Reputation: 1268
I currently do this in my code to cope with optionals...
I do a
fetchedResultController.performFetch(nil)
let results = fetchedResultController.fetchedObjects as [doesnotmatter]
// add all items to server that have no uid
for result in results {
let uid = result.valueForKey("uid") as String?
if uid == nil
{
let name = result.valueForKey("name") as String?
let trainingday = result.valueForKey("trainingdayRel") as Trainingdays?
if let trainingday = trainingday
{
let trainingUID = trainingday.valueForKey("uid") as String?

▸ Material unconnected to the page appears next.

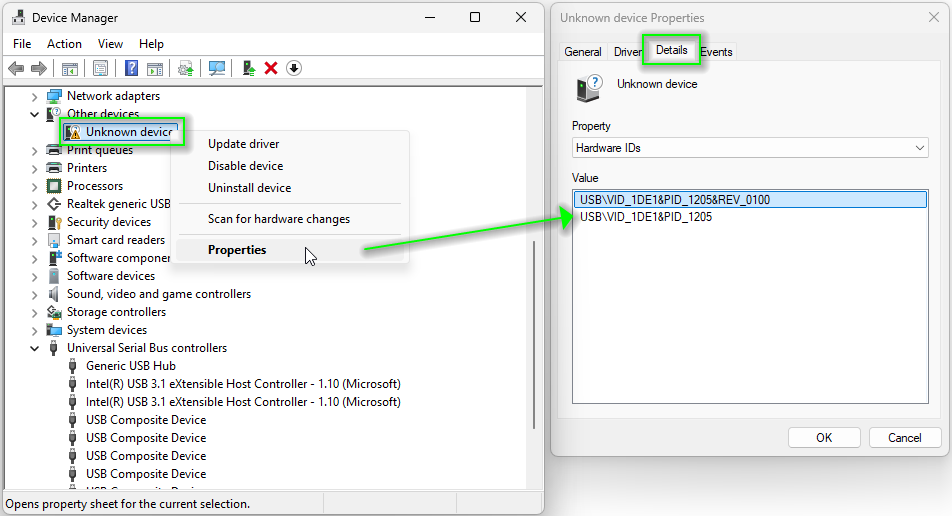Collapse the Other devices node
This screenshot has width=952, height=516.
[x=35, y=114]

if let trainingUID = trainingUID
{
let urlstring = "http://XXXX/myGym/addTrainingday.php?apikey=XXXXXX&date=\(date)&appid=47334&exerciseUID=\(exerciseUID)"
let sUrl = urlstring.stringByAddingPercentEscapesUsingEncoding(NSASCIIStringEncoding)

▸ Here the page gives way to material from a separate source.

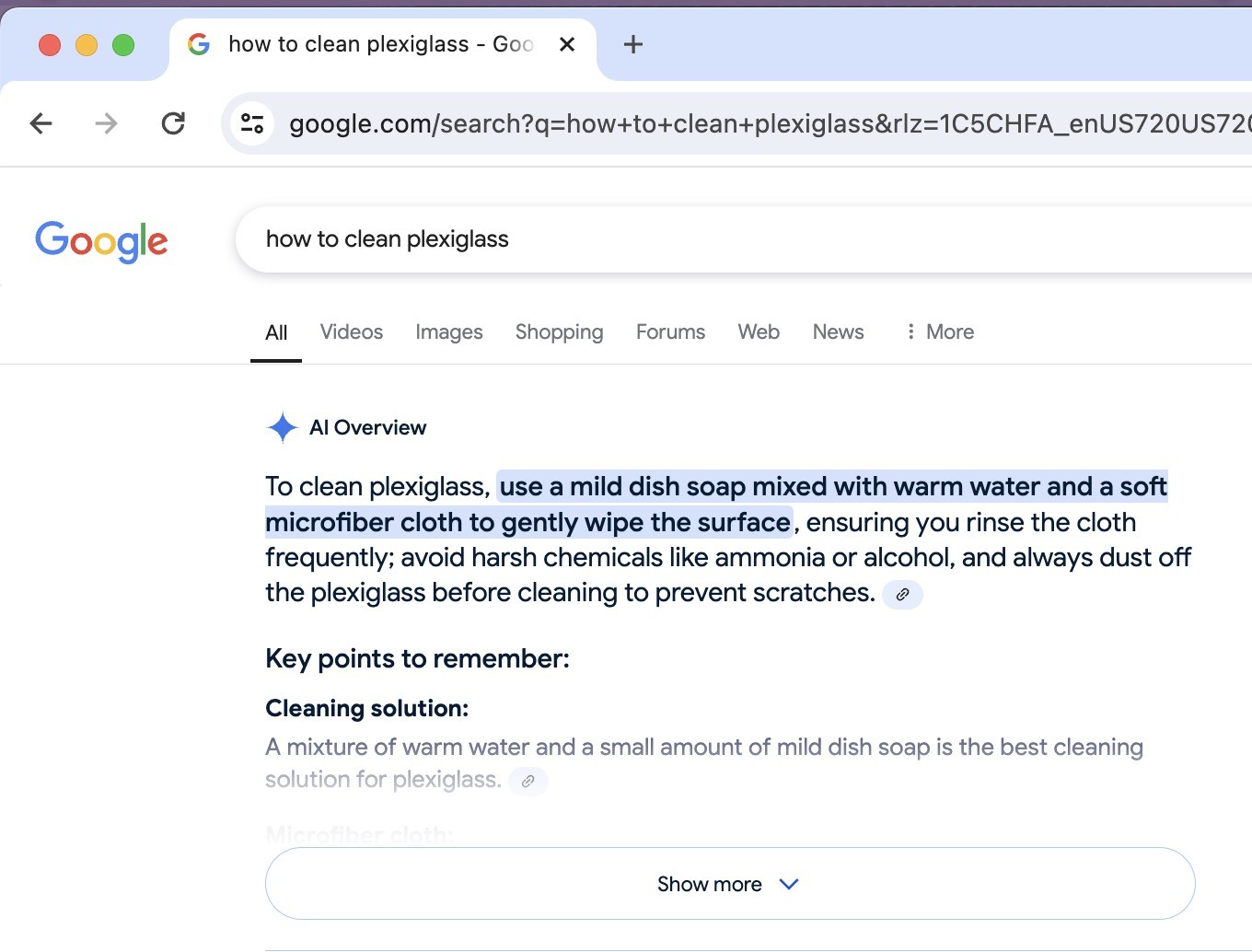The image size is (1252, 952).
Task: Switch to the Videos results tab
Action: (351, 331)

let url = NSURL(string: sUrl!)
// save the received uid in our database
if let dictionary = Dictionary<String, AnyObject>.loadJSONFromWeb(url!)
{
trainingday.setValue(uid, forKey: "uid")
}
self.managedObjectContext!.save(nil)
}
}
}
}
Actually I would also need an "else"-clause for each and every "if let" statement. That seems totally terrible code to me! Is there no better way to do this?
Upvotes: 2
Views: 225
Reputation: 8164
Yes, with switch-case
and pattern matching you can achieve this:
var x : SomeOptional?
var y : SomeOptional?
switch (x, y)
{
case (.Some(let x), .Some(let y)): doSomething() // x and y present
case (.None(let x), .Some(let y)): doSomethingElse() // x not present, but y
// And so on for the other combinations
default: break
}
Have a look at this blog post: Swift: Unwrapping Multiple Optionals
Edit (slightly off-topic and opinion-based): this is one of my favorite features in Swift. It also lets you implement FSMs with only few code, which is great.